HOW TO COMPLETE THIS TASK
When the line containing "You are a computer-use" is found in the data below, copy it and each line after it through the line containing "The width and", exactly and with no others.

EXCERPTED DATA
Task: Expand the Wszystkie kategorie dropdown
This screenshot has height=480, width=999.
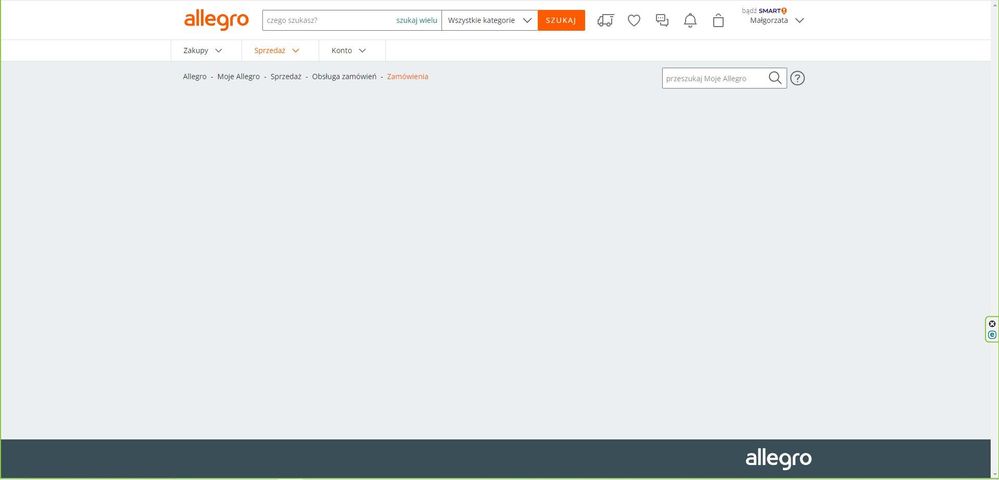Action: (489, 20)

--

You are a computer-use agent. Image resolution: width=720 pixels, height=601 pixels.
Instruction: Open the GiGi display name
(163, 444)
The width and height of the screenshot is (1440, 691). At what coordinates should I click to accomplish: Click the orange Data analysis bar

SOLUTION
You are a computer-use agent. Image resolution: width=720 pixels, height=601 pixels.
Instruction: Open the GiGi display name
(163, 444)
The width and height of the screenshot is (1440, 691). At what coordinates should I click to accomplish: Click the orange Data analysis bar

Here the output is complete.